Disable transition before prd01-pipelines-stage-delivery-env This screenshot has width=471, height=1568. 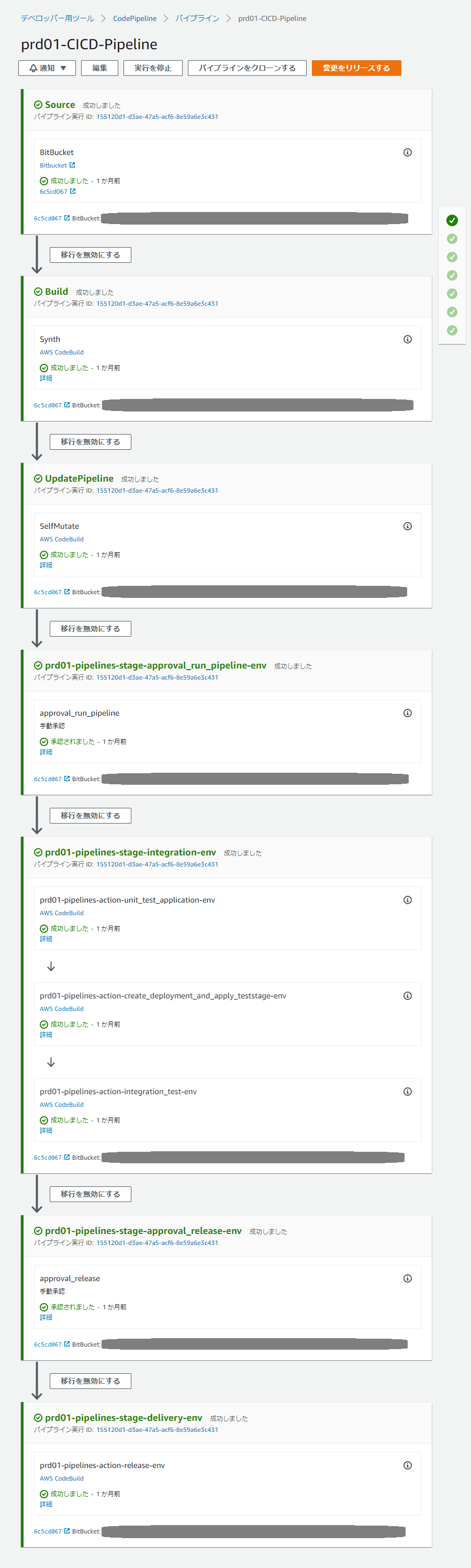(90, 1381)
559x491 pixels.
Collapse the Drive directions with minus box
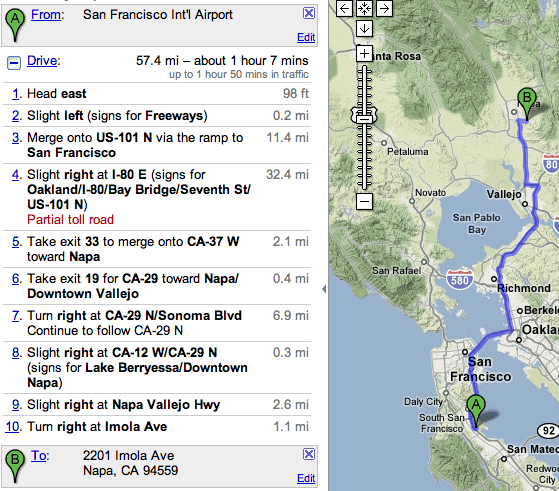coord(14,63)
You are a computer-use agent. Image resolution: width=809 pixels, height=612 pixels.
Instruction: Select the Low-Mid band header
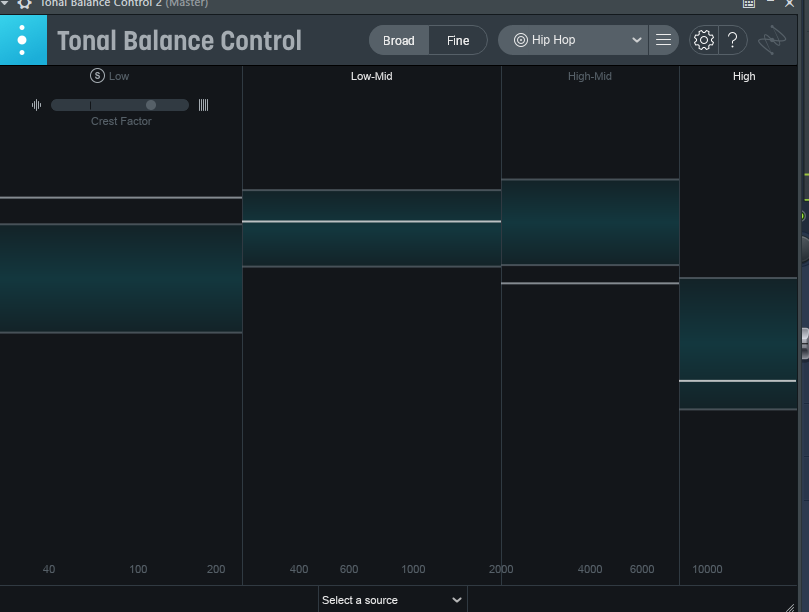tap(371, 76)
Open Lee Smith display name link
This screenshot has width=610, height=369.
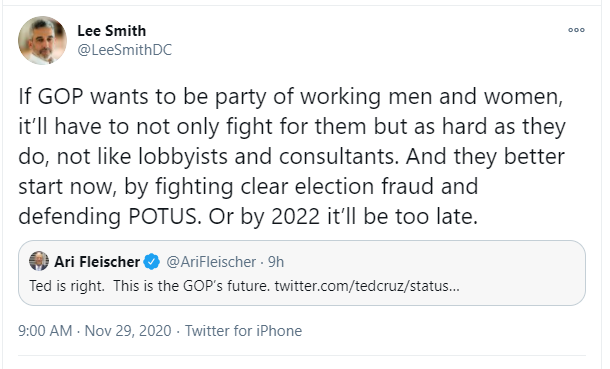point(112,31)
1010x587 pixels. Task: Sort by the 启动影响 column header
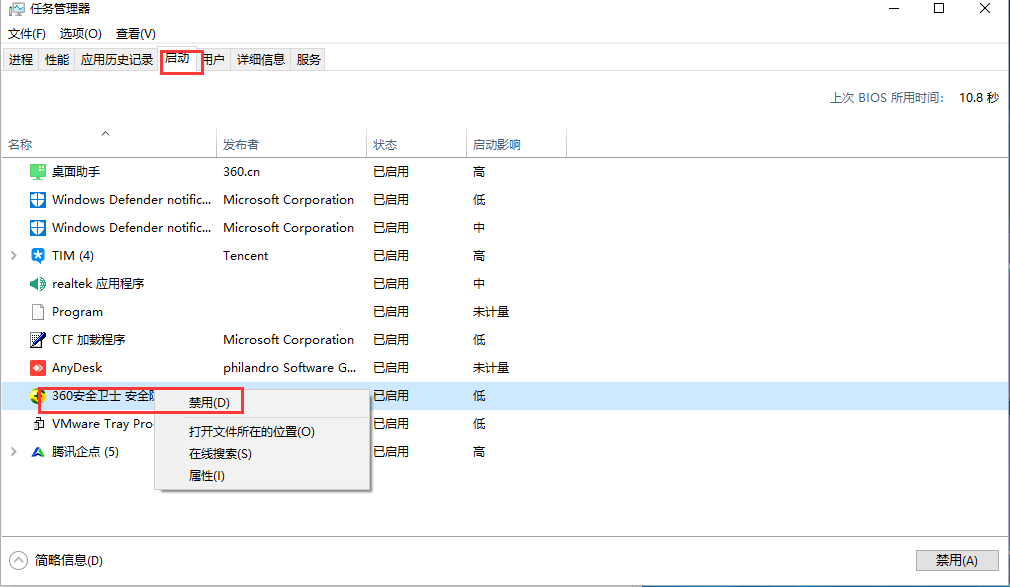pos(496,143)
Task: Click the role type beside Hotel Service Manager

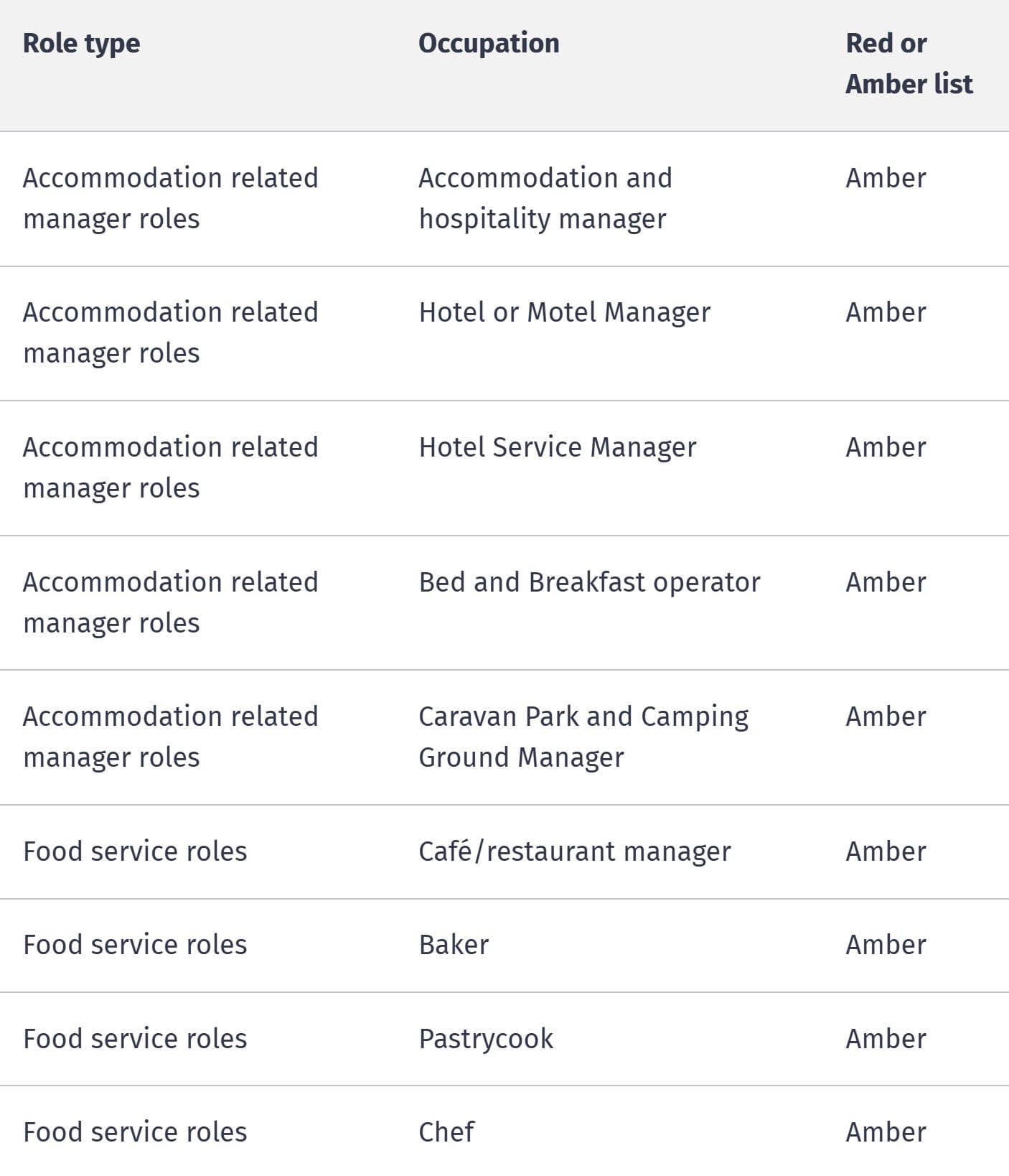Action: coord(170,467)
# # # #
Your answer should consist solely of the lines from the one holding "Task: Click the" through the end of the listing, reproduced exactly and without pictures.

Task: Click the role type beside Hotel Service Manager

Action: coord(170,467)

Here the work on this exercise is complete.